THE Insurance Commission (IC) has revised the rules on the appointment of independent directors of insurance companies, insurance brokers, mutual benefit associations, preneed companies and health maintenance organizations (HMOs) to avoid mismanagement in the respective companies.
The IC issued Circular Letter 2018-36, which sets new minimum qualification requirements of independent directors, requiring that the person be at least a college graduate or have been engaged or exposed to the business of the corporation for at least five years.
Another requirement is that he or she shall possess proven integrity, probity and
independence.
“One of the main reasons for the failure of companies is mismanagement, especially in the management of the financial affairs of the company. In the end, it is not only the company that suffers, but even more, their clients who have invested their hard-earned money in products offered by these companies. Thus, we promulgated the revised rules on independent directors in line with our intention to promote board independence and ensure good governance,” said Insurance Commissioner Dennis B. Funa.
One of the salient features of the new circular letter is the setting of additional limitations on who may be qualified as independent directors.
The additional limitations include limitations on stock ownership, prior and present relationship and transactions with the company, and affiliation in nonprofit organization that receives significant funding from the company or any of its related companies or substantial shareholders.
The amendment changed the rule, allowing independent directors to serve as such for two terms of five consecutive years provided that there shall be a two-year “cooling period” between two terms.
Under the revised rule, an independent director shall be allowed to serve for a maximum cumulative term of nine years.
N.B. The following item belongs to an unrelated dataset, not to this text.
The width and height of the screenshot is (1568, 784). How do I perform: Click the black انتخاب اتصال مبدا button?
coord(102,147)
Thereafter, he or she shall be perpetually barred from any re-election in the same company as an independent director, but may continue to serve as a regular director.
Under the revised rules, sanctions may now be imposed by the IC for failure of any of its regulated entities to comply with the requirements on independent directors.
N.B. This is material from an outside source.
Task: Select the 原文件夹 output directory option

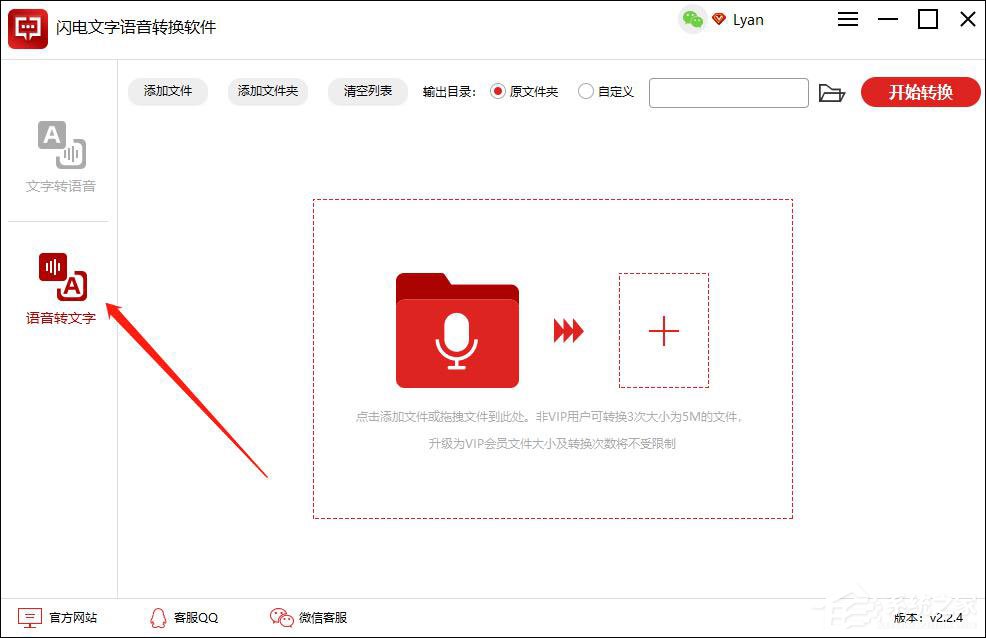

The penalty for noncompliance is in the amount of P200,000 per calendar year of noncompliance. In addition, failure to comply with the minimum number of qualified independent directors or non-payment of the penalty imposed for violation of the circular letter shall be taken into account in the renewal of the certificate of authority.
“While the insurance, preneed and HMO industries are essentially business ventures, there is an inevitable public responsibility in these type of businesses.
The engagement of independent directors would encourage objectivity in the decision-making process of a corporation,” he added.